Let's say you want to use subcommands and at its core the subcommands want the same object data points to be stored in Namespace but perhaps grouped by subcommands. How can one extend argparse but not lose any of its standard behavior while achieving this?
For example:
import argparse
parser = argparse.ArgumentParser()
subparser = parser.add_subparsers()
fooparser = subparser.add_parser('foo')
fooparser.add_argument('rawr', dest='rawr')
barparser = subparser.add_parser('bar')
barparser.add_argument('rawr', dest='rawr')

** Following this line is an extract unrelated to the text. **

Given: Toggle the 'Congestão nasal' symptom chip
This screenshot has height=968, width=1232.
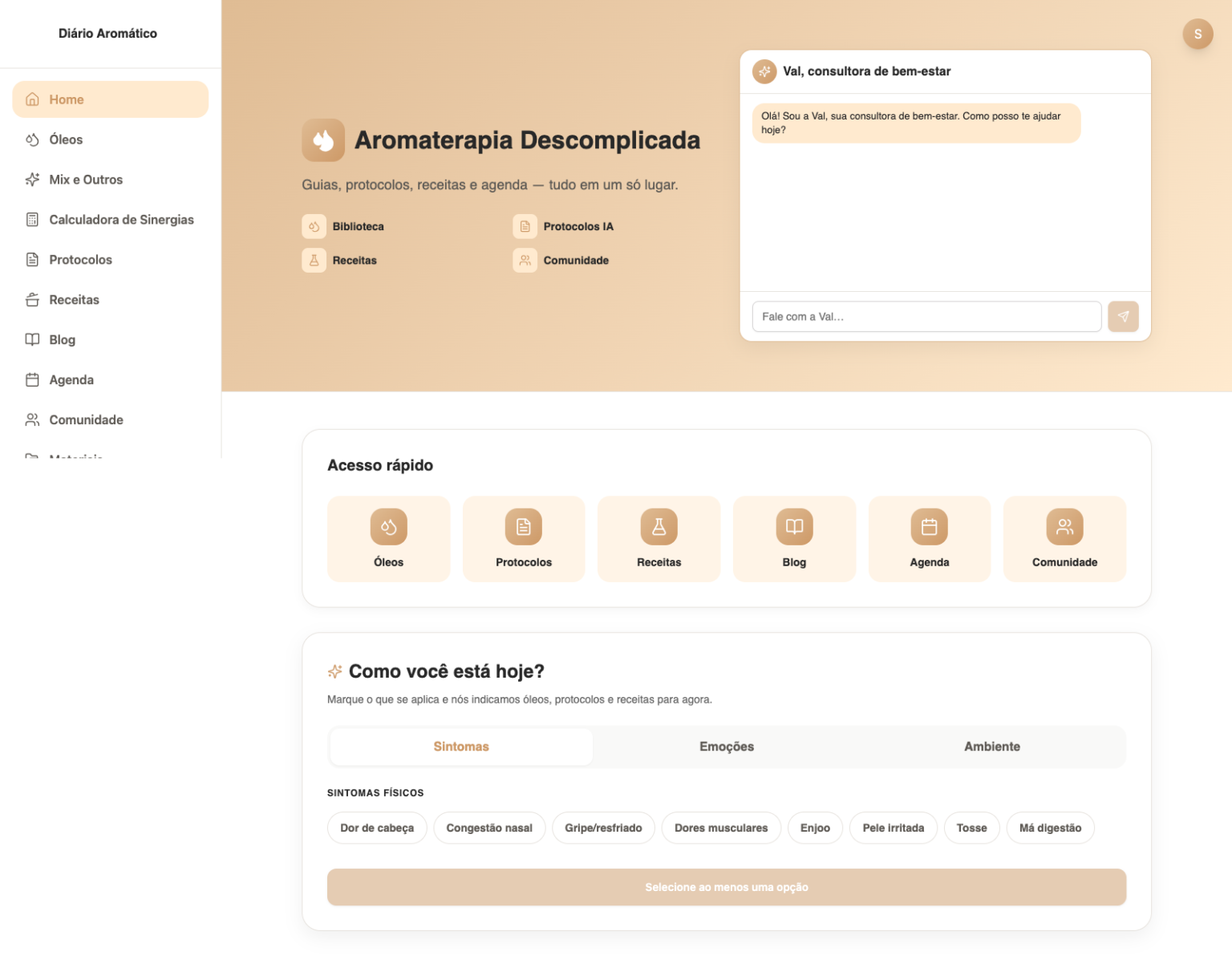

# It would be nice that in the Namespace object this shows up as the following:
# args: foo 0
# Namespace(foo.rawr=0)
# args: bar 1
# Namespace(bar.rawr=1)
The above example just tries to explain my point but the main issue is that what happens is that, when the above code executes parse_args() returns a Namespace that just has rawr=N
but what if my code distinguishes behavior based on the subcommand so its important that there be an object that has an attribute rawr
within the Namespace object. For example:
if args.foo.rawr:
# do action 1
pass
if args.bar.rawr:
# do action 2
pass
If args only has args.rawr
, then you cannot discriminate action 1 or action 2, they both are legal actions without the additional nested layer.